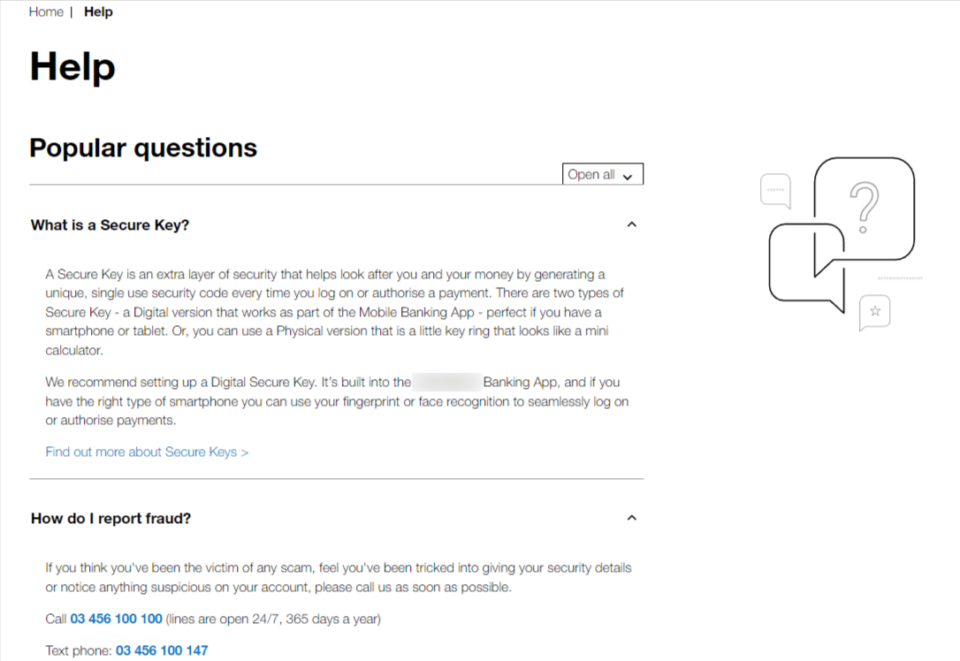This screenshot has width=960, height=661.
Task: Select the Help breadcrumb item
Action: coord(98,11)
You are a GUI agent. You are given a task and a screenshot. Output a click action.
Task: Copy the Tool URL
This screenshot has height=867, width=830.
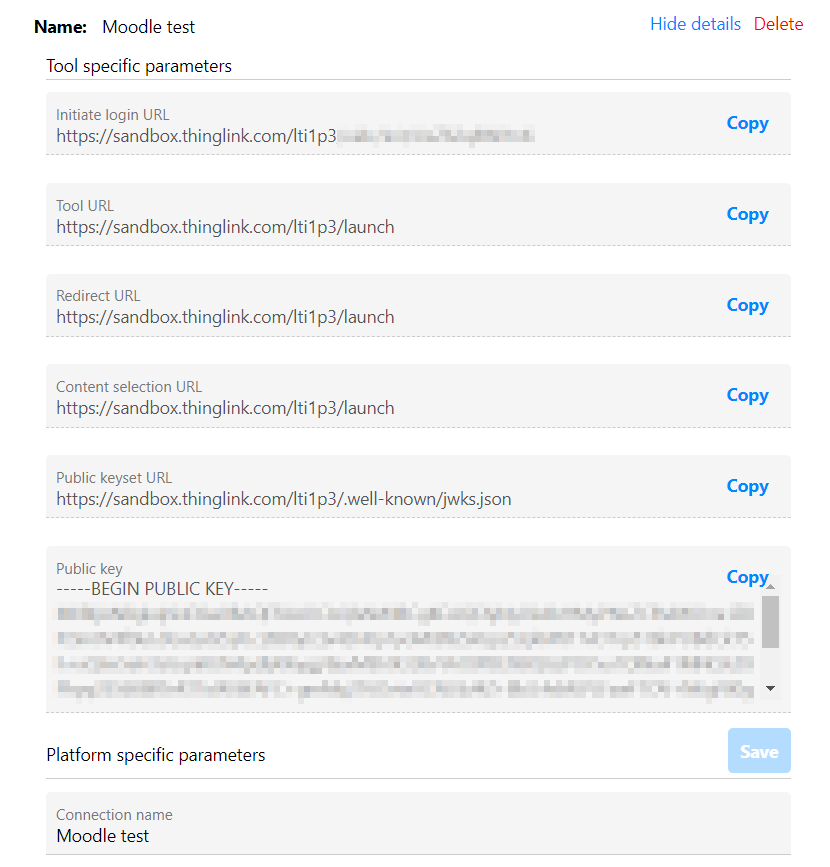tap(747, 214)
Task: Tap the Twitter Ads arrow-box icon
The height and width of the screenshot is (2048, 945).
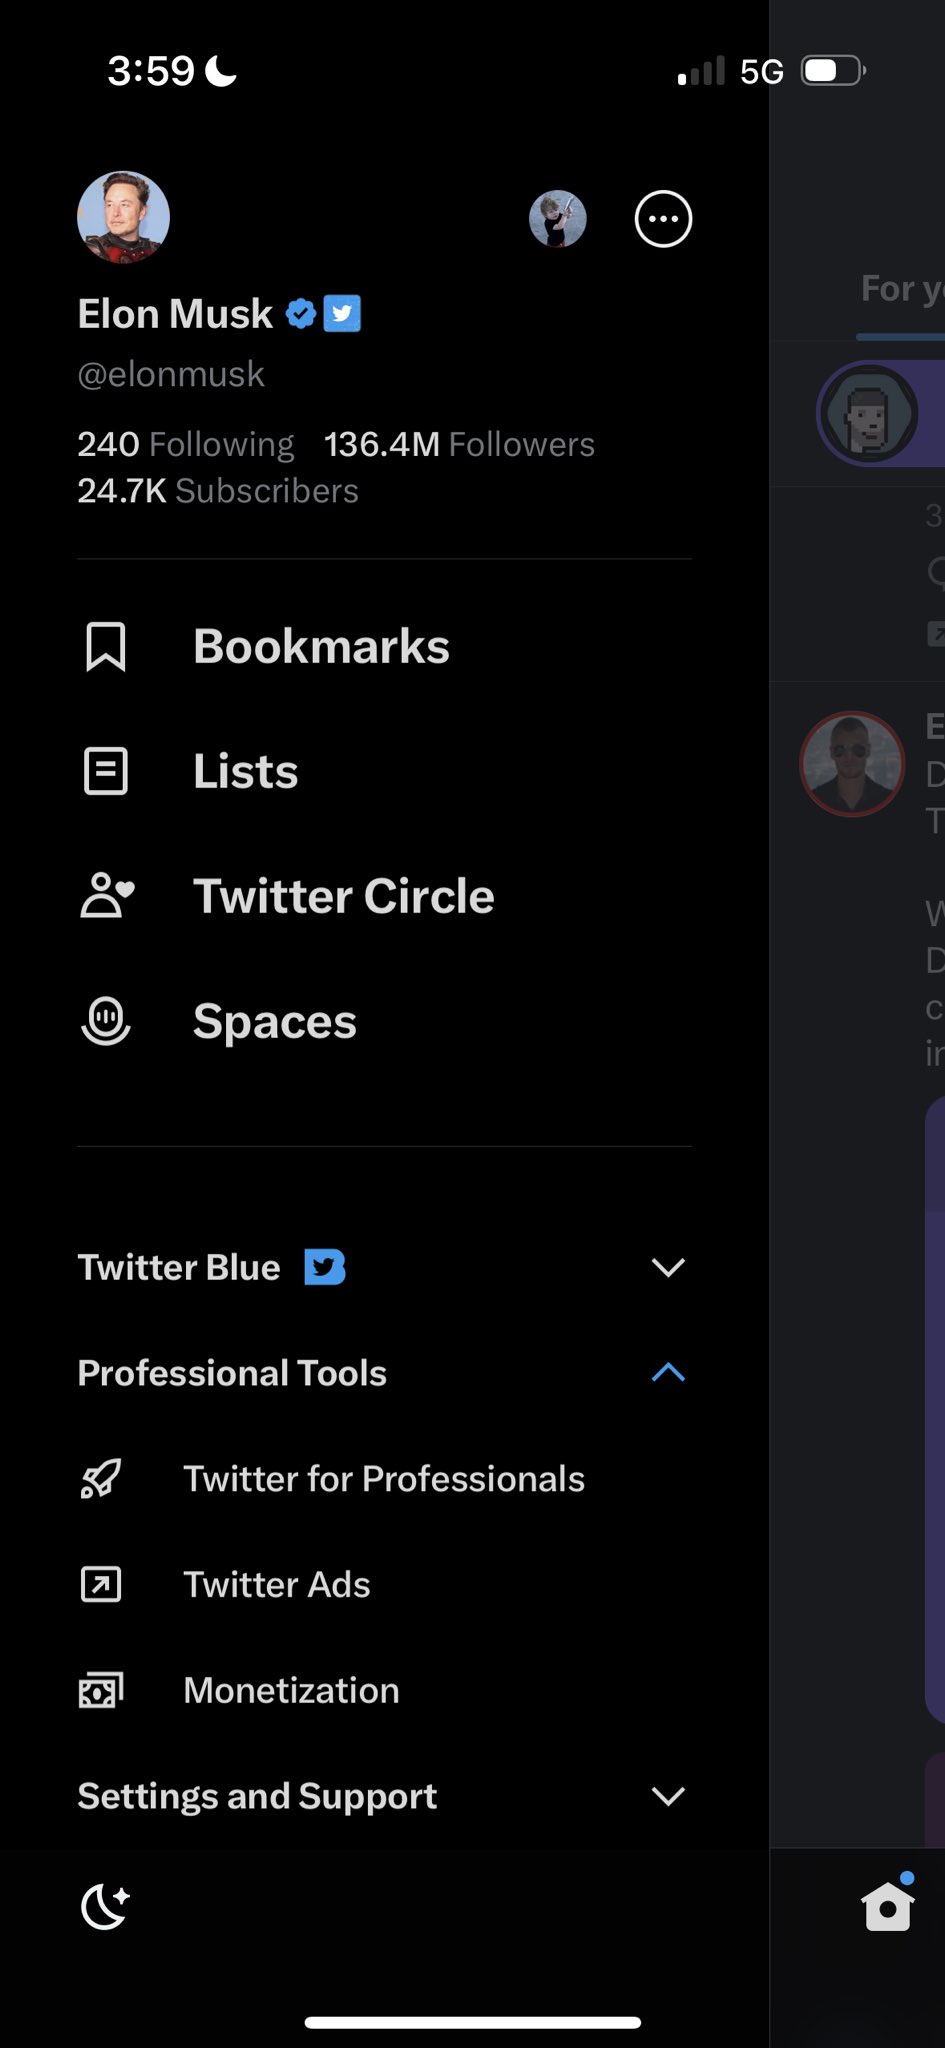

-.-.-

YOUR TASK >> Copy exactly the lines running from the line with "You are a GUI" to the final line of the listing, keeping both ends and dropping any picture.

OUTPUT >>
You are a GUI agent. You are given a task and a screenshot. Output a click action.
Task: Copy the Tool URL
This screenshot has height=867, width=830.
tap(747, 214)
Task: Tap the Twitter Ads arrow-box icon
The height and width of the screenshot is (2048, 945).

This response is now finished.